What is needed here is every entry, retyped exactly.

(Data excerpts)

++++++++++

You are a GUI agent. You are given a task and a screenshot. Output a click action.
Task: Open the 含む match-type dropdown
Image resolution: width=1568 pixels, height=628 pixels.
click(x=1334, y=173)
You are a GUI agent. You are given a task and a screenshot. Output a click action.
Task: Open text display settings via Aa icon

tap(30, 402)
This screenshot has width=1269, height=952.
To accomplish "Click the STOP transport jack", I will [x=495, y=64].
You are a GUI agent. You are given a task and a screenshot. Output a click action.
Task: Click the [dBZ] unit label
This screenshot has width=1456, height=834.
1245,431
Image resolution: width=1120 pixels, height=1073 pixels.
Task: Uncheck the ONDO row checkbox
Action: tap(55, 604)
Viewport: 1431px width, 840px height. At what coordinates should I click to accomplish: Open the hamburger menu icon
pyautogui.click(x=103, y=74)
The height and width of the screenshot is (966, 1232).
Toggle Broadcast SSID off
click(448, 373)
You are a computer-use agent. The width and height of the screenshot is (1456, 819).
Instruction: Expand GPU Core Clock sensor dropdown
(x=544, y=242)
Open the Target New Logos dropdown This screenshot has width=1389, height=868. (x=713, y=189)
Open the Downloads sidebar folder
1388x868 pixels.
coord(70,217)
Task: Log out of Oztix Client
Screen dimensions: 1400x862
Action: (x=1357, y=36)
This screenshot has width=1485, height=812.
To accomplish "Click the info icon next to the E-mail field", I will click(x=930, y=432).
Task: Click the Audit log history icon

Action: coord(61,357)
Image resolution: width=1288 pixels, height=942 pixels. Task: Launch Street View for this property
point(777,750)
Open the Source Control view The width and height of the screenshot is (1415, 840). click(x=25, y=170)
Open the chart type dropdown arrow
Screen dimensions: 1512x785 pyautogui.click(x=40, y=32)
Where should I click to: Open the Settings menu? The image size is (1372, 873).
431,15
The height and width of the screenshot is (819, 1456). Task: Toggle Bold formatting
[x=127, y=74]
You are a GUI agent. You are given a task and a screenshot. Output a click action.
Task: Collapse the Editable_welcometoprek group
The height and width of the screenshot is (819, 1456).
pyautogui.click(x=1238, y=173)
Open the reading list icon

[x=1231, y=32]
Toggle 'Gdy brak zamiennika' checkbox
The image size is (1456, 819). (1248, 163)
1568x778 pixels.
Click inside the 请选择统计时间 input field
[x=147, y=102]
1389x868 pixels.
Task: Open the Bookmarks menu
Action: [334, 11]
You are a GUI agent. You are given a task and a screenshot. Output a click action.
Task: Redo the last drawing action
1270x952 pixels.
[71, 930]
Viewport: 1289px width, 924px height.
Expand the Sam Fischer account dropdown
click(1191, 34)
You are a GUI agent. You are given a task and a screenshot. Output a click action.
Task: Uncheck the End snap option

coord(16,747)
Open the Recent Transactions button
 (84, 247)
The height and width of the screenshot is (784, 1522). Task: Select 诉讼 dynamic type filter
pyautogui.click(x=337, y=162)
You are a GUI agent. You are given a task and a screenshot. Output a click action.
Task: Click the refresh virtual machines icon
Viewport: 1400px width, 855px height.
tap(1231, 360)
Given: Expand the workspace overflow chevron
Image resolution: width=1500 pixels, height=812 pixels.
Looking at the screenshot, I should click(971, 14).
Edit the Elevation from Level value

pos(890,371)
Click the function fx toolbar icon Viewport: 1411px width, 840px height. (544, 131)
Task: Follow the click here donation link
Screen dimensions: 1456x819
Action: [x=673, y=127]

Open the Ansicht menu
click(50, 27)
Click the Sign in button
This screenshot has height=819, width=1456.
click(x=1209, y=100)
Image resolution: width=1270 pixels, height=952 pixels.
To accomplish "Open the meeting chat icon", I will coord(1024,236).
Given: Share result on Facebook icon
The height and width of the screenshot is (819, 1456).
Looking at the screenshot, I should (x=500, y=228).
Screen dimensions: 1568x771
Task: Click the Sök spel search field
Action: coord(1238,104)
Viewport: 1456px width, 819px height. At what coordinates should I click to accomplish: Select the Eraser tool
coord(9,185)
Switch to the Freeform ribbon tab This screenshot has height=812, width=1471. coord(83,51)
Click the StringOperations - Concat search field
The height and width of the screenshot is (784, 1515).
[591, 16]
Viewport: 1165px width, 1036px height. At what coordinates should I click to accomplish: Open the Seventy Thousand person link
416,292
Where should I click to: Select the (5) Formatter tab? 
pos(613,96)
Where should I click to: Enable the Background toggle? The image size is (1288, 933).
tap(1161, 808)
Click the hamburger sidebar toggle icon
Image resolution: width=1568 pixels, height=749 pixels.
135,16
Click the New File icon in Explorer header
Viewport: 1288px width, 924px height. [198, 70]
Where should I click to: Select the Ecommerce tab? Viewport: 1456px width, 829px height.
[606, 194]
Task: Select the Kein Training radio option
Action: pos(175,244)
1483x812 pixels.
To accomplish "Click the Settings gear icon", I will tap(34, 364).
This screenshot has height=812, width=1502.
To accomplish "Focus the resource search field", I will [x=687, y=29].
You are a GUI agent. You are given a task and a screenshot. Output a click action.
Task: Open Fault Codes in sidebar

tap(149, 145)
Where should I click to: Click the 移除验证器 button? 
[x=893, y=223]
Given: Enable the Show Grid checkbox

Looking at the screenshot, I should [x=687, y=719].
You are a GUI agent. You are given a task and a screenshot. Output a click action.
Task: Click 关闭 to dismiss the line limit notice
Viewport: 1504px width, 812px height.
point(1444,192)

++++++++++

> EXERCISE RESPONSE:
You are a GUI agent. You are given a task and a screenshot. Output a click action.
Task: Open the 含む match-type dropdown
Image resolution: width=1568 pixels, height=628 pixels.
click(x=1334, y=173)
You are a GUI agent. You are given a task and a screenshot. Output a click action.
Task: Open text display settings via Aa icon

tap(30, 402)
This screenshot has width=1269, height=952.
To accomplish "Click the STOP transport jack", I will [x=495, y=64].
You are a GUI agent. You are given a task and a screenshot. Output a click action.
Task: Click the [dBZ] unit label
This screenshot has width=1456, height=834.
1245,431
Image resolution: width=1120 pixels, height=1073 pixels.
Task: Uncheck the ONDO row checkbox
Action: tap(55, 604)
Viewport: 1431px width, 840px height. At what coordinates should I click to accomplish: Open the hamburger menu icon
pyautogui.click(x=103, y=74)
The height and width of the screenshot is (966, 1232).
Toggle Broadcast SSID off
click(448, 373)
You are a computer-use agent. The width and height of the screenshot is (1456, 819).
Instruction: Expand GPU Core Clock sensor dropdown
(x=544, y=242)
Open the Target New Logos dropdown This screenshot has width=1389, height=868. (x=713, y=189)
Open the Downloads sidebar folder
1388x868 pixels.
coord(70,217)
Task: Log out of Oztix Client
Screen dimensions: 1400x862
Action: (x=1357, y=36)
This screenshot has width=1485, height=812.
To accomplish "Click the info icon next to the E-mail field", I will click(x=930, y=432).
Task: Click the Audit log history icon

Action: coord(61,357)
Image resolution: width=1288 pixels, height=942 pixels. Task: Launch Street View for this property
point(777,750)
Open the Source Control view The width and height of the screenshot is (1415, 840). click(x=25, y=170)
Open the chart type dropdown arrow
Screen dimensions: 1512x785 pyautogui.click(x=40, y=32)
Where should I click to: Open the Settings menu? The image size is (1372, 873).
431,15
The height and width of the screenshot is (819, 1456). Task: Toggle Bold formatting
[x=127, y=74]
You are a GUI agent. You are given a task and a screenshot. Output a click action.
Task: Collapse the Editable_welcometoprek group
The height and width of the screenshot is (819, 1456).
pyautogui.click(x=1238, y=173)
Open the reading list icon

[x=1231, y=32]
Toggle 'Gdy brak zamiennika' checkbox
The image size is (1456, 819). (1248, 163)
1568x778 pixels.
Click inside the 请选择统计时间 input field
[x=147, y=102]
1389x868 pixels.
Task: Open the Bookmarks menu
Action: [334, 11]
You are a GUI agent. You are given a task and a screenshot. Output a click action.
Task: Redo the last drawing action
1270x952 pixels.
[71, 930]
Viewport: 1289px width, 924px height.
Expand the Sam Fischer account dropdown
click(1191, 34)
You are a GUI agent. You are given a task and a screenshot. Output a click action.
Task: Uncheck the End snap option

coord(16,747)
Open the Recent Transactions button
 (84, 247)
The height and width of the screenshot is (784, 1522). Task: Select 诉讼 dynamic type filter
pyautogui.click(x=337, y=162)
You are a GUI agent. You are given a task and a screenshot. Output a click action.
Task: Click the refresh virtual machines icon
Viewport: 1400px width, 855px height.
tap(1231, 360)
Given: Expand the workspace overflow chevron
Image resolution: width=1500 pixels, height=812 pixels.
Looking at the screenshot, I should click(971, 14).
Edit the Elevation from Level value

pos(890,371)
Click the function fx toolbar icon Viewport: 1411px width, 840px height. (544, 131)
Task: Follow the click here donation link
Screen dimensions: 1456x819
Action: [x=673, y=127]

Open the Ansicht menu
click(50, 27)
Click the Sign in button
This screenshot has height=819, width=1456.
click(x=1209, y=100)
Image resolution: width=1270 pixels, height=952 pixels.
To accomplish "Open the meeting chat icon", I will coord(1024,236).
Given: Share result on Facebook icon
The height and width of the screenshot is (819, 1456).
Looking at the screenshot, I should (x=500, y=228).
Screen dimensions: 1568x771
Task: Click the Sök spel search field
Action: coord(1238,104)
Viewport: 1456px width, 819px height. At what coordinates should I click to accomplish: Select the Eraser tool
coord(9,185)
Switch to the Freeform ribbon tab This screenshot has height=812, width=1471. coord(83,51)
Click the StringOperations - Concat search field
The height and width of the screenshot is (784, 1515).
[591, 16]
Viewport: 1165px width, 1036px height. At what coordinates should I click to accomplish: Open the Seventy Thousand person link
416,292
Where should I click to: Select the (5) Formatter tab? 
pos(613,96)
Where should I click to: Enable the Background toggle? The image size is (1288, 933).
tap(1161, 808)
Click the hamburger sidebar toggle icon
Image resolution: width=1568 pixels, height=749 pixels.
135,16
Click the New File icon in Explorer header
Viewport: 1288px width, 924px height. [198, 70]
Where should I click to: Select the Ecommerce tab? Viewport: 1456px width, 829px height.
[606, 194]
Task: Select the Kein Training radio option
Action: pos(175,244)
1483x812 pixels.
To accomplish "Click the Settings gear icon", I will tap(34, 364).
This screenshot has height=812, width=1502.
To accomplish "Focus the resource search field", I will [x=687, y=29].
You are a GUI agent. You are given a task and a screenshot. Output a click action.
Task: Open Fault Codes in sidebar

tap(149, 145)
Where should I click to: Click the 移除验证器 button? 
[x=893, y=223]
Given: Enable the Show Grid checkbox

Looking at the screenshot, I should [x=687, y=719].
You are a GUI agent. You are given a task and a screenshot. Output a click action.
Task: Click 关闭 to dismiss the line limit notice
Viewport: 1504px width, 812px height.
point(1444,192)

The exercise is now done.